Globalisation II - Whose World is it anyway?

In the back rooms of the OECD, an international agreement has been drafted which, if implemented, will change the face of the 'global economy'. The draft Multilateral Agreement on Investment goes much further than the current WTO rules, but further down a sustainable path or a blind alley?

(INTERNATIONAL FUND STRATEGIES, September 1997
© 1997, Centaur Communications Ltd.)
IFS Cover - Sept'97

(Note: This article picks up on themes and arguments that arose in earlier editions of IFS. These features may also be found on this site - see Contents.)

One of the most dramatic developments of the last decade or so has been the move towards deregulation of world trade, both in physical goods and resources, and in financial services and information. Like almost every development in market economies, this process has winners and losers and, given the complexity of trade issues, the results may be very different from those predicted by economists and politicians. The economic arguments for are well-rehearsed, and are oft repeated in the media and in political debates. As one of the engines of globalisation, it is taken as axiomatic that the financial sector will benefit from this trend, and the simplicity of these arguments is beguiling. The more complex and unsettling counter-arguments are equally powerful, but get little 'air-time', because those proposing them are not.

In the first issue of IFS, we looked at globalisation and, in subsequent features, have picked up on different strands of the basic argument. This is that the short-term narrow economic focus pursued by many of the architects of the global economy will, ultimately, kill the goose that is laying their golden eggs. The good news, as explained by Robert Theobald in the second of this issue's interviews, is that the current sea-change in attitudes is not a threat but an opportunity for companies -- including fund managers -- willing to grasp it, and to throw their weight behind it.


"The MAI will put responsible companies in an impossible competitive situation."

Regulatory issues are one of the most crucial aspects of this, since they create the framework which determines the competitive and co-operative environment in which the industry operates. To date, the co-operative element of this has largely been to promote deregulation, particularly to widen the arena within which fund managers can then engage in cut-throat competition. However, the crucial Importance of the intersection of the legal framework with the cultural and societal norms that make it possible to do business receives much less attention. At a very basic level, it maintains the confidence that everyone is playing by the rules; at a much subtler level, it makes it possible to build and maintain relationships built on trust and responsibility.
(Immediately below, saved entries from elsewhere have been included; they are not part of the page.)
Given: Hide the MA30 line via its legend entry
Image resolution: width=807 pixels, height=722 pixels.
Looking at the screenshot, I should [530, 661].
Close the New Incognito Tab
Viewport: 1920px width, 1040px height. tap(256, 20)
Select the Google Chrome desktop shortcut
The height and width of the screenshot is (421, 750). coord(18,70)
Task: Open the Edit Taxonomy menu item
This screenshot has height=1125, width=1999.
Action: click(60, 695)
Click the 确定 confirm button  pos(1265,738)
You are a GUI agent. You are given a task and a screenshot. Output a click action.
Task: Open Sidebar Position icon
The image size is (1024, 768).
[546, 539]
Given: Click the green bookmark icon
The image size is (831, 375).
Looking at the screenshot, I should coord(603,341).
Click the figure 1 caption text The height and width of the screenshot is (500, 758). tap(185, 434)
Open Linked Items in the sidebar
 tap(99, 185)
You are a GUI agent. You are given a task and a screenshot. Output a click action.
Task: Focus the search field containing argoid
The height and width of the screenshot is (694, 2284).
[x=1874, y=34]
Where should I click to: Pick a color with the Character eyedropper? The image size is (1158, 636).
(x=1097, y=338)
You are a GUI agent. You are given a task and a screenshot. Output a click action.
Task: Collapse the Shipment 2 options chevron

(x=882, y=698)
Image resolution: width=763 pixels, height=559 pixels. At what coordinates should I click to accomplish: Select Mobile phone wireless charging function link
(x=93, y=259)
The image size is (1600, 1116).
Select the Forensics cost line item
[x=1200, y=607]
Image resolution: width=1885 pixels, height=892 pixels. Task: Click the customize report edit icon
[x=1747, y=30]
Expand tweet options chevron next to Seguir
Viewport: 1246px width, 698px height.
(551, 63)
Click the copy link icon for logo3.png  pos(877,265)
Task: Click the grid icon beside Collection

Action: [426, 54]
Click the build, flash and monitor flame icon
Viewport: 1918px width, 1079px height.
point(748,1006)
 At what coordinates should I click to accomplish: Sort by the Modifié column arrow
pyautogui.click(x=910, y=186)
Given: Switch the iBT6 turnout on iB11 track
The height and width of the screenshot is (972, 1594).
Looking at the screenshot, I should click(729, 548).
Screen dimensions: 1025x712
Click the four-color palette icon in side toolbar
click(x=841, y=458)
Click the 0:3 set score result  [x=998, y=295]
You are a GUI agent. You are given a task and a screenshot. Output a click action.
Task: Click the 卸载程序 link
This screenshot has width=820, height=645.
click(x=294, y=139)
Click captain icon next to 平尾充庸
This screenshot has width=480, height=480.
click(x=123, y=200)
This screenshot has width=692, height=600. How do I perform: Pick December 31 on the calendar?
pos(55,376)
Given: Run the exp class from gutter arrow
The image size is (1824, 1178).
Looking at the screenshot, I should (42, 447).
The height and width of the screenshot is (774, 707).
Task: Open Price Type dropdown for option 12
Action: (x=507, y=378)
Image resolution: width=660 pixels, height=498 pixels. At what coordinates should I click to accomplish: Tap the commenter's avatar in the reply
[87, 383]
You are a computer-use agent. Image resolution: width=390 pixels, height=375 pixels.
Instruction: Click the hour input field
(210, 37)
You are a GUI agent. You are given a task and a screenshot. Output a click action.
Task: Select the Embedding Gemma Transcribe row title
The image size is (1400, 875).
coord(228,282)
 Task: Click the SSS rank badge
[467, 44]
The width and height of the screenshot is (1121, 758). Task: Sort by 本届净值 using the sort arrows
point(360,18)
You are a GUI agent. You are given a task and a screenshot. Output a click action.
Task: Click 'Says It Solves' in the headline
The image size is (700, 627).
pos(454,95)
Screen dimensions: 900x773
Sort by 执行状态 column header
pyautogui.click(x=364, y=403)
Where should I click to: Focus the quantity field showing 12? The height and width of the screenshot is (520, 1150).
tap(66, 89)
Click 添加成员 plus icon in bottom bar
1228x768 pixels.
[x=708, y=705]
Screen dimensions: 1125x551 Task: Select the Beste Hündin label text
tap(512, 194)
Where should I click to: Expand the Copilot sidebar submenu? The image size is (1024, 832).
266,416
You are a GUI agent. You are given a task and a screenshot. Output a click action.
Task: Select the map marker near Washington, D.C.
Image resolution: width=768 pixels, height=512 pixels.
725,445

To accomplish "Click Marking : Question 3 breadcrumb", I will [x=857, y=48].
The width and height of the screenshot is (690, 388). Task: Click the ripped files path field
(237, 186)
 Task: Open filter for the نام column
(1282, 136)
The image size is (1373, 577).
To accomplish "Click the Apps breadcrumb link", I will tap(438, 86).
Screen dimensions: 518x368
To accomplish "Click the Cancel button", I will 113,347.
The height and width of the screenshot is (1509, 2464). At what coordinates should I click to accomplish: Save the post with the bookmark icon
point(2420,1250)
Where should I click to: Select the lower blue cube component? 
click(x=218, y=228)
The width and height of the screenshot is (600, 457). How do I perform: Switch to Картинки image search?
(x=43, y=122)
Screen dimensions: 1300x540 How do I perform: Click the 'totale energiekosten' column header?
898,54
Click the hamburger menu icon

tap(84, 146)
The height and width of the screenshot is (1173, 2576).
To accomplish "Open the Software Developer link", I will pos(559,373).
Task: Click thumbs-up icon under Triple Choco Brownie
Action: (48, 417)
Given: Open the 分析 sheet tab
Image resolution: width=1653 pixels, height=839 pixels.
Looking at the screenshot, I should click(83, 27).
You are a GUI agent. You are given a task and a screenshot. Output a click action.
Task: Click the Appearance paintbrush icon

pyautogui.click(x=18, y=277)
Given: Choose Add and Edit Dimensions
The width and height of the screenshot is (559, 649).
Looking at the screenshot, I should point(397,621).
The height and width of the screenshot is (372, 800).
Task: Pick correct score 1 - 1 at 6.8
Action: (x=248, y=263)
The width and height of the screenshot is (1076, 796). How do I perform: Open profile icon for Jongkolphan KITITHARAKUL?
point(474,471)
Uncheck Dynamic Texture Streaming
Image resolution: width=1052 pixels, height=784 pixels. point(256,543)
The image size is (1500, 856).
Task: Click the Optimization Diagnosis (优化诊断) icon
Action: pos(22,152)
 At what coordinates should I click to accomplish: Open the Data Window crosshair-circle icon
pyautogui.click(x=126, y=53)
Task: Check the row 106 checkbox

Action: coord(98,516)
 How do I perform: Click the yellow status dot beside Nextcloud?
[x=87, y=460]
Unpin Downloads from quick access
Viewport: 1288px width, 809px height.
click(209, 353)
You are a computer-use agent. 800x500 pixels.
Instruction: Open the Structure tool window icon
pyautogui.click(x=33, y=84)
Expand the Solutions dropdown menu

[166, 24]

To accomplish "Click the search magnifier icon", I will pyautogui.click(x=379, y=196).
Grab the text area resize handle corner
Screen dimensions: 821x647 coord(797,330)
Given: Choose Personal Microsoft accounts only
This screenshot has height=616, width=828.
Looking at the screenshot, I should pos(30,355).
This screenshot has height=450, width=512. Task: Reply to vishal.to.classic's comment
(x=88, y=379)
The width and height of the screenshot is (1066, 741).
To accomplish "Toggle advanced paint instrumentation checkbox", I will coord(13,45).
A lack of sensitivity to cultural factors such as, for example, the way you accept a proffered business card at a meeting in Hong Kong, can have profound implications for the success of a venture. One problem with global deregulation is that it tries to put such factors into a 'local knowledge' box and carry on with the homogeneous macroeconomic agenda regardless. The assumption underlying the OECD agenda is that variations in ways of living and doing business are not differences, to be respected and built upon, but barriers to trade and development -- problems requiring education, guidance and (sometimes) threats to 'encourage' governments, regulators and businesses to pursue 'good' policies.

But before looking at the global issues and, more specifically, at the MAI, there are examples within Europe, and within the investment fund industry, of how problems with international deregulation can manifest themselves. The Investment Services Directive and the UCITS Directive have been under fire from various quarters since well before they came into force, and have challenged some of the best legal brains at the European Commission and the offices of fund managers.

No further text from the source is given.